En Bretagne, terre des saints, l’hagiographie est un secteur important de l’histoire religieuse. La Bretagne catholique et royale, terre chrétienne puis de démocratie chrétienne, a gardé le souvenir de ses saints. Les fêtes patronales, les pardons, sont devenus une réalité touristique autant que religieuse.
Mais la Bretagne est une terre de contrastes. Un de ses plus célèbres intellectuels, Ernest Renan, a été séminariste, avant de devenir un des grands chantres de la libre pensée. Une grande partie de son œuvre a été une histoire religieuse, 5 volumes de l’Histoire du peuple d’Israël et 7 des Origines du christianisme, dont sa célèbre Vie de Jésus est l’élément central. On retrouve ces contradictions dans la culture bretonne actuelle. À côté d’une immense production d’ouvrages religieux, la production scientifique est encore marquée par le positivisme et même le souvenir de l’école hypercritique. La Bretagne est terre d’Église, mais aussi d’anticléricalisme…
Ajoutons à cela la difficulté de bien connaître les saints qui remontent pour la plupart aux Dark Ages mérovingiens, la légende nationaliste qui veut que « les saints bretons ne sont pas reconnus par Rome » et l’on a, avec ‘hagiographie bretonne, un champ de travail immense et complexe.
Périodisation des saints vénérés en Bretagne
Tous les saints n’ont pas été vénérés avec un égal intérêt à toutes les époques. Il y a des modes et des abandons. On peut distinguer plusieurs groupes de saints selon l’époque, avec des changements qui scandent la périodisation de l’histoire religieuse.

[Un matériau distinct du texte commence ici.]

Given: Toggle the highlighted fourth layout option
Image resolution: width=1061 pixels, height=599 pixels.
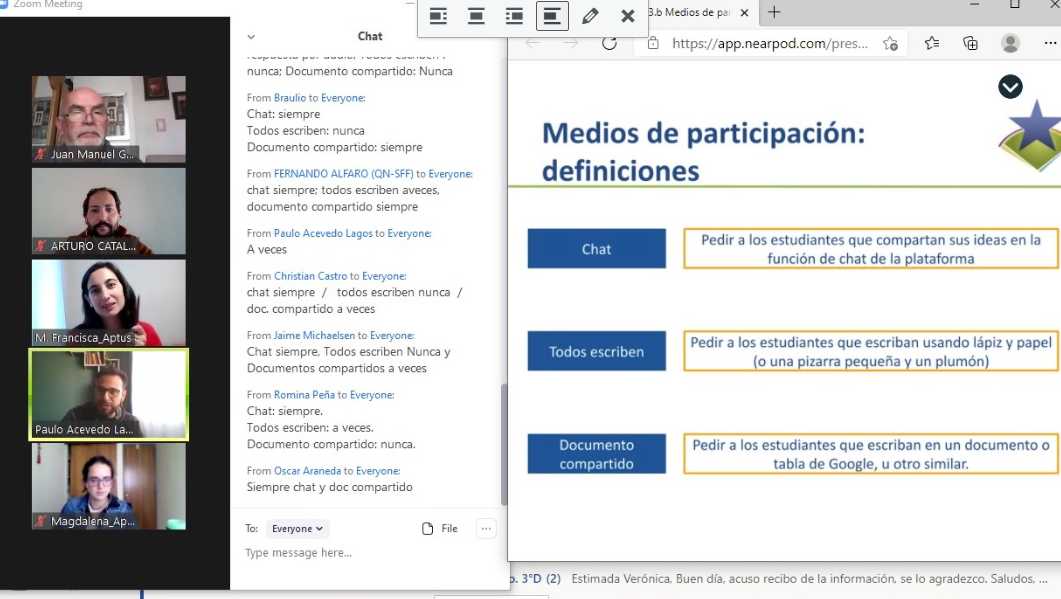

1 Les saints gallo-romains. Ce sont les saints qui ont pu être honorés en Armorique avant l’arrivée des bretons. Ils sont peu nombreux. Ils sont souvent mal connus comme saint Clair de Nantes qui aurait évangélisé la Haute Bretagne. On connaît aussi le gallo romain saint Germain d’Auxerre, titulaire de nombreux lieux de culte anciens. On n’est pas toujours certain que leur culte soit vraiment antérieur à la venue des bretons. Il en est ainsi de saint Pierre et saint Paul dans le cas des paroisses primitives.

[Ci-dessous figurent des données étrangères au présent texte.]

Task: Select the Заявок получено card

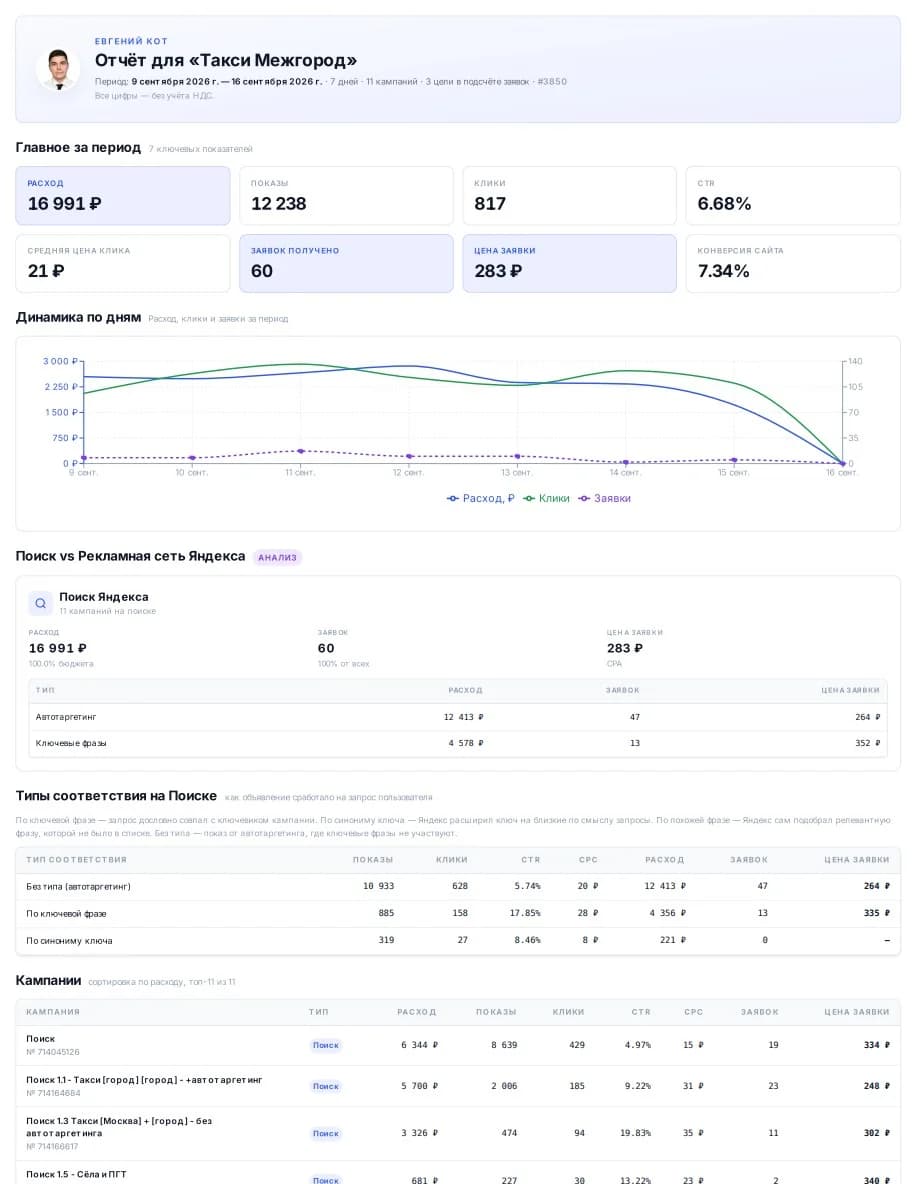Action: pos(346,263)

2 Les saints de l’émigration. Ce sont les saints bretons venus du Ve au VIIe siècle, ceux qui encadrent les émigrants et fondent évêchés et monastères, les plou, les lann… On doit citer d’abord les sept saints du Tro Breiz (sauf saint Paterne) et les fondateurs des grans monastères comme saint Guénolé, saint Gildas… Mais beaucoup d’autres sont des « saints de l’ombre », dont les vies sont tardives et légendaires, ou même ne sont connu que par un toponyme…
3 Les saints de l’époque carolingienne, peu nombreux, mais représentés au moins par Saint-Sauveur, le vocable de l’abbaye de Redon et aussi de l’abbaye Saint-Gildas réfugiée à Châteauroux sous le nom d’abbaye Saint-Sauveur et Saint-Gildas. Il y a aussi peut-être saint Michel, saint Martin…
4 Les saints de la refondation du culte, essentiellement des monastères après les invasions normandes. Ce sont les saints qui organisent la restauration des monastères après l’époque des invasions normandes. Leur culte a été encouragé par les moines.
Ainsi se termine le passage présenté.